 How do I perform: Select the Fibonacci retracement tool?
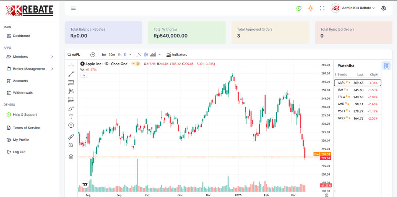[x=71, y=82]
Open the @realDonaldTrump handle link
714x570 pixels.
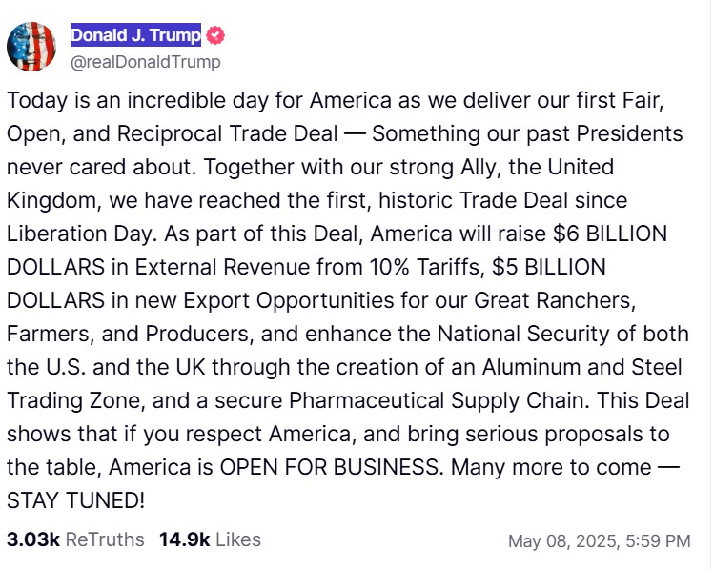click(x=145, y=62)
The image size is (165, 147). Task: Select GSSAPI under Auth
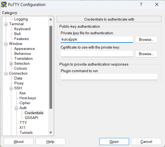(31, 118)
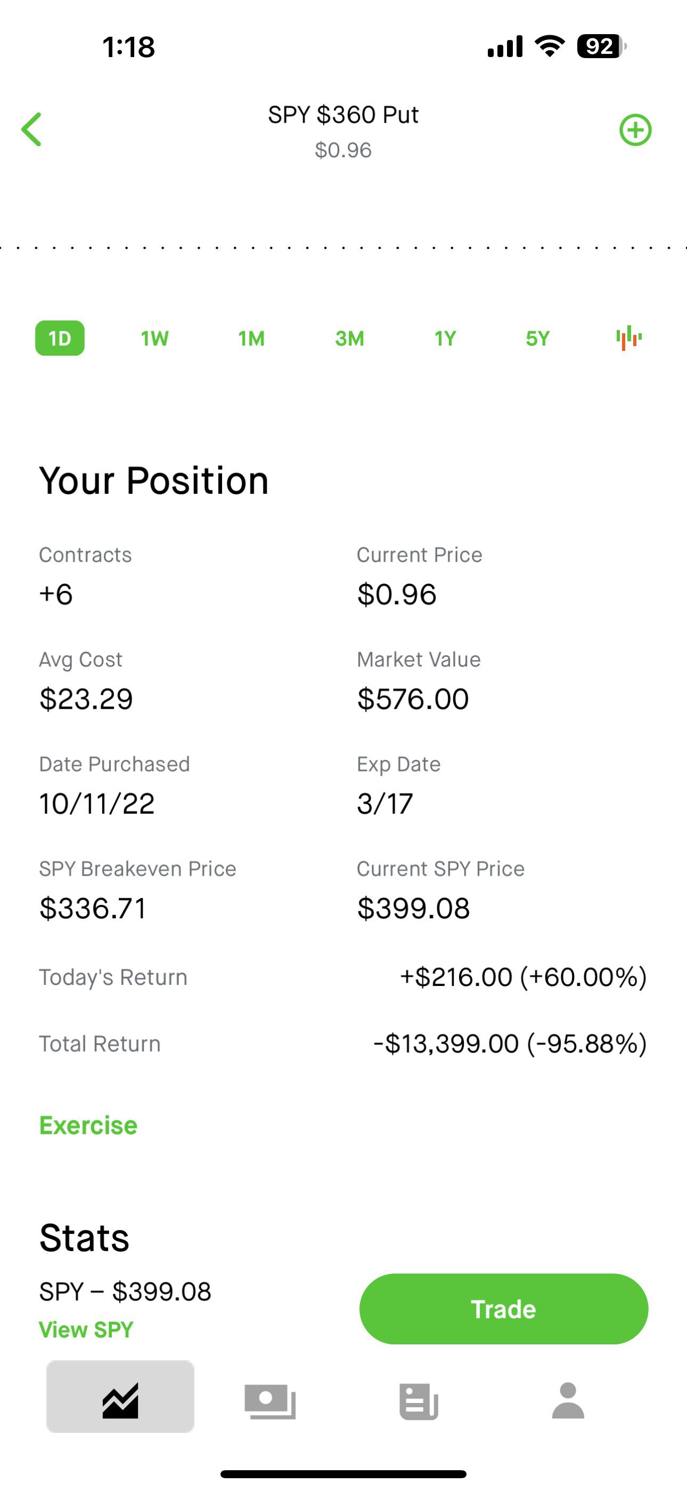This screenshot has width=687, height=1491.
Task: Switch to candlestick chart view
Action: (629, 338)
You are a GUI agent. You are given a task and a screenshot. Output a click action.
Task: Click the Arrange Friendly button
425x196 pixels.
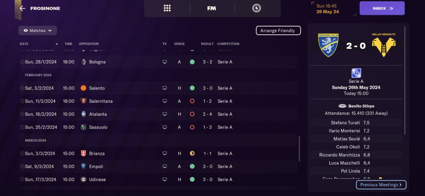click(278, 31)
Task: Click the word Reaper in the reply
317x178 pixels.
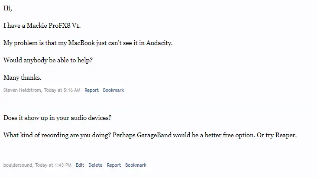Action: pyautogui.click(x=286, y=135)
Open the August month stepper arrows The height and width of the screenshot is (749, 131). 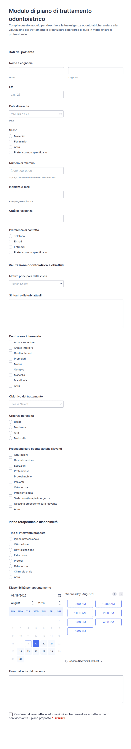point(32,603)
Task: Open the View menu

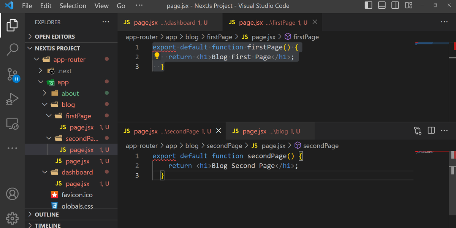Action: coord(101,6)
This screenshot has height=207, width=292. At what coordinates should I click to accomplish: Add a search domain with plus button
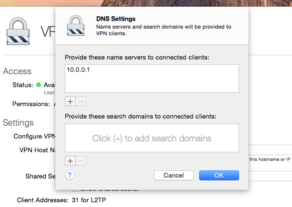70,161
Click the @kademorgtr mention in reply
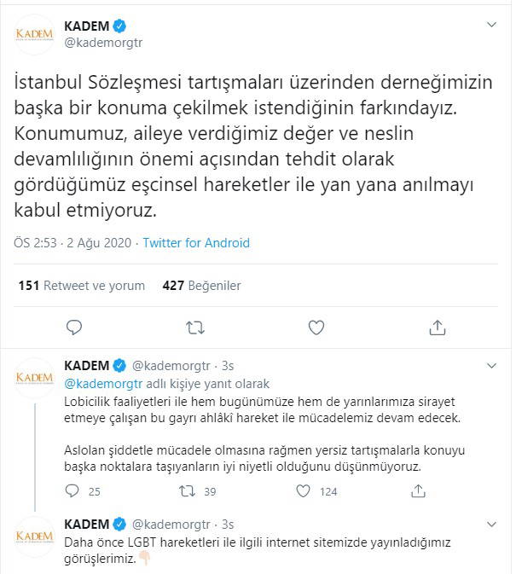The width and height of the screenshot is (516, 574). point(97,383)
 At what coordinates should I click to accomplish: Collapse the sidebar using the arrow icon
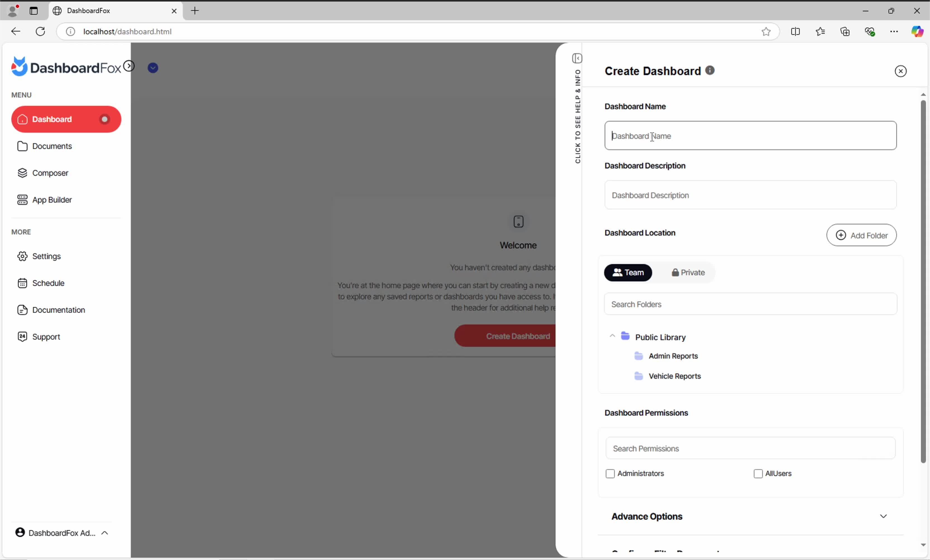129,66
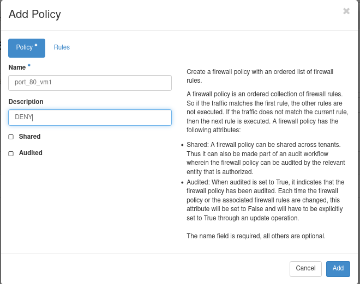The width and height of the screenshot is (360, 284).
Task: Select the Policy tab
Action: [x=26, y=48]
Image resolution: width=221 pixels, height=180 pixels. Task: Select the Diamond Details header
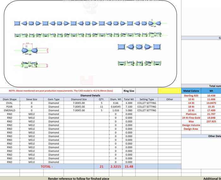[90, 95]
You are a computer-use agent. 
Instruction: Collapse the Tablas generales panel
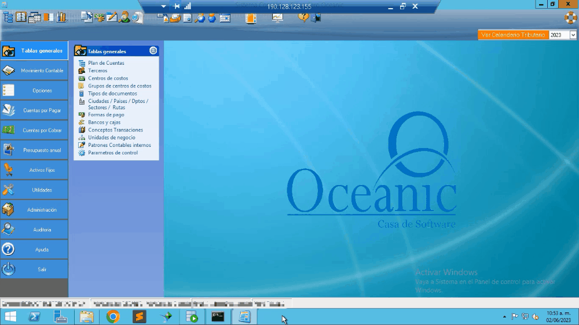tap(153, 51)
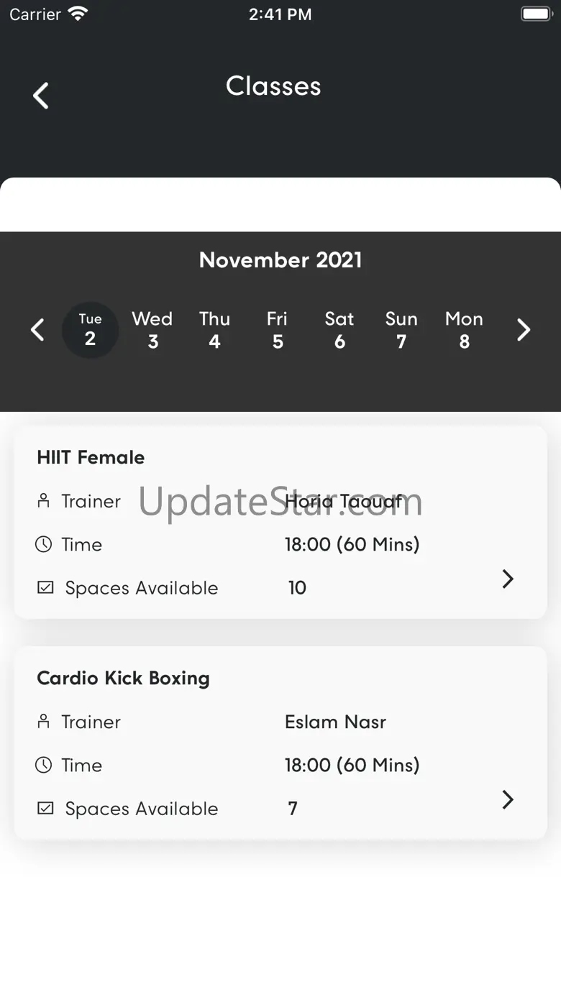Select Sun 7 date
The height and width of the screenshot is (997, 561).
tap(401, 330)
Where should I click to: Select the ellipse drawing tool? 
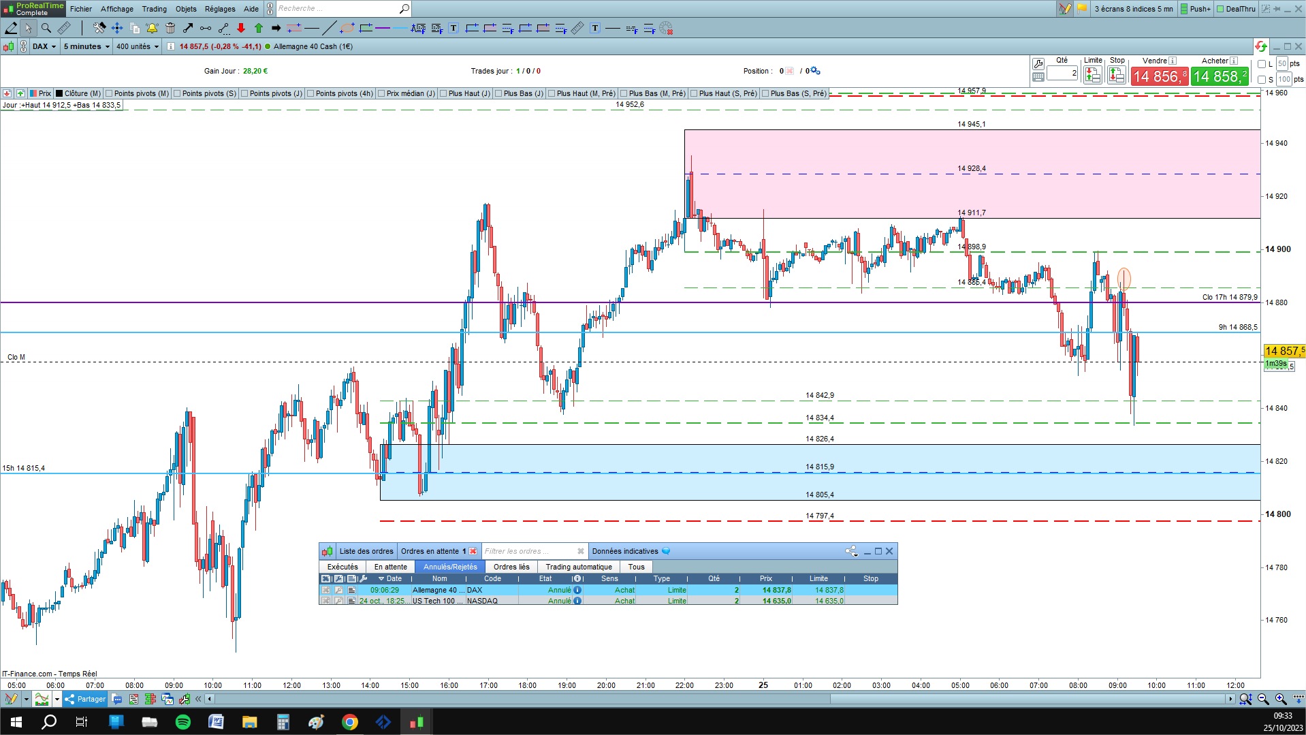(x=347, y=28)
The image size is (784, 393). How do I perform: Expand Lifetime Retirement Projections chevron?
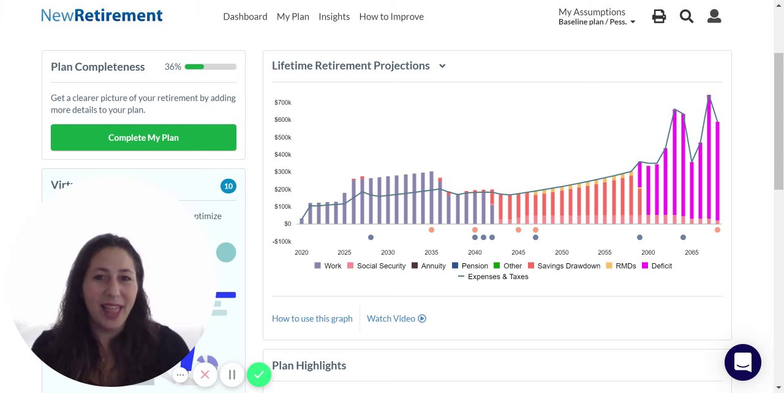pyautogui.click(x=442, y=66)

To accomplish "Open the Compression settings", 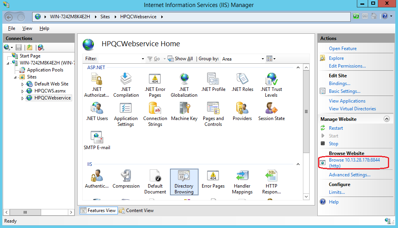I will [x=126, y=181].
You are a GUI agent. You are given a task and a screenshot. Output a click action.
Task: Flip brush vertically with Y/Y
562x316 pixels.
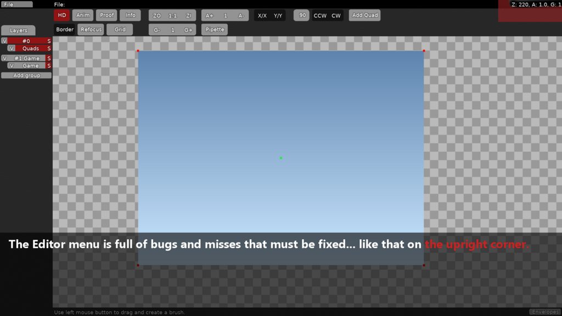coord(278,16)
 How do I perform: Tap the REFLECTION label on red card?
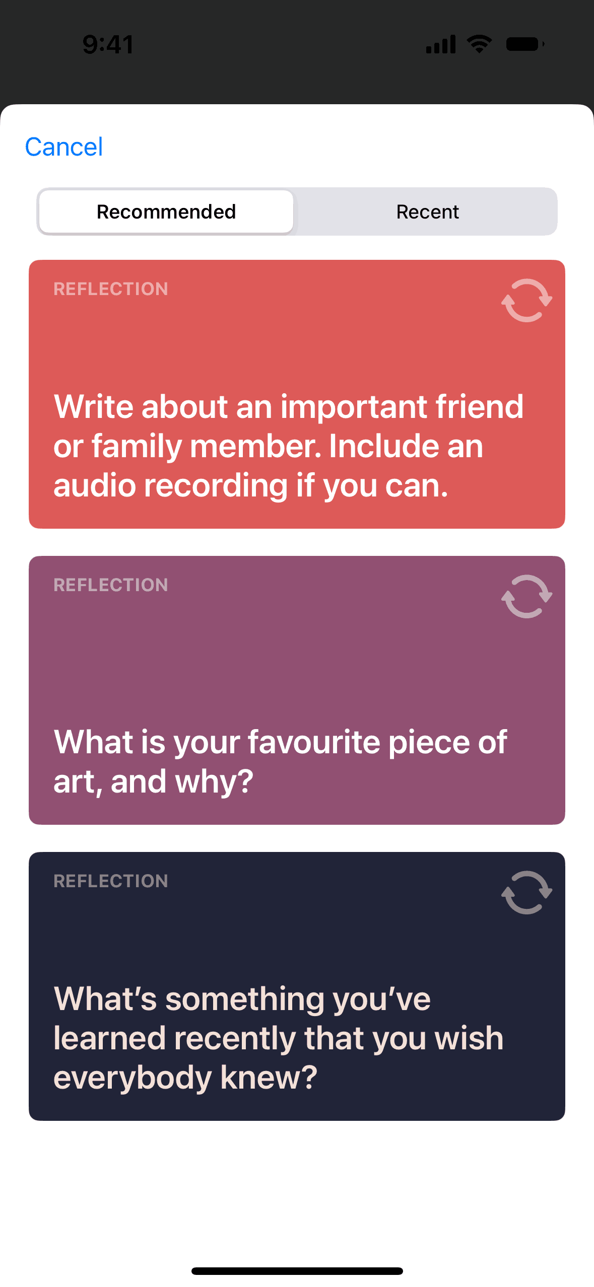coord(111,289)
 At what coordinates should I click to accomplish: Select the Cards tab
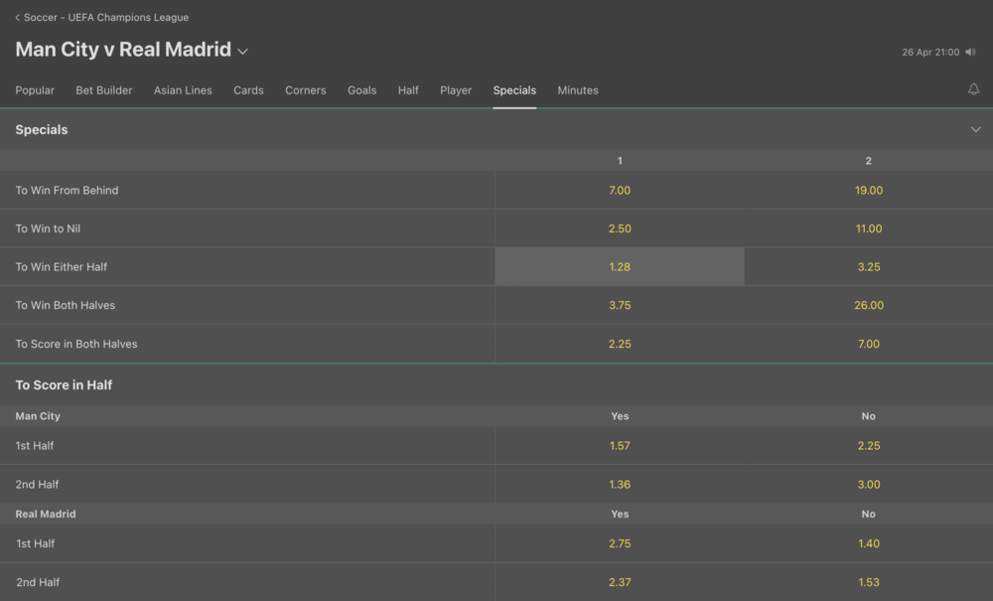tap(248, 90)
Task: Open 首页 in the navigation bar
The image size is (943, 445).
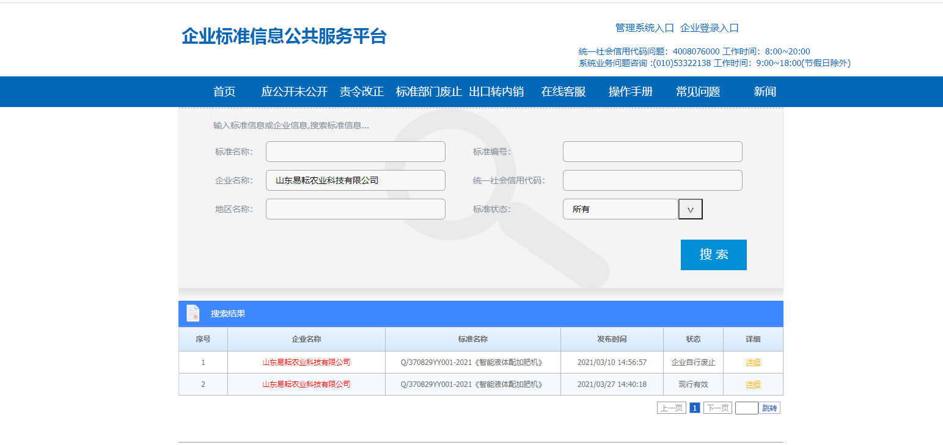Action: coord(224,92)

▶ [Task brief]: Could you repeat exactly the lines from the one containing "How do I perform: Tap" to the last line of the records, both included, and leave out every picture?

▶ [Answer to this exercise]:
 How do I perform: Tap the REFLECTION label on red card?
coord(111,289)
 At what coordinates should I click to accomplish: Select the Cards tab
tap(248, 90)
Task: Open 首页 in the navigation bar
The image size is (943, 445).
Action: coord(224,92)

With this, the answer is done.